The request: Copy the listing below line for line, with no changes.

Entries on locating words and elements:
☆ ☆ ☆
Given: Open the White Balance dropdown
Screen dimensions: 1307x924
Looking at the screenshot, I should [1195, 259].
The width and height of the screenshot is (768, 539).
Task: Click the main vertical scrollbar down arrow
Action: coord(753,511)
☆ ☆ ☆
Response to the exercise:
Given: Open the White Balance dropdown
Screen dimensions: 1307x924
Looking at the screenshot, I should [1195, 259].
The width and height of the screenshot is (768, 539).
Task: Click the main vertical scrollbar down arrow
Action: coord(753,511)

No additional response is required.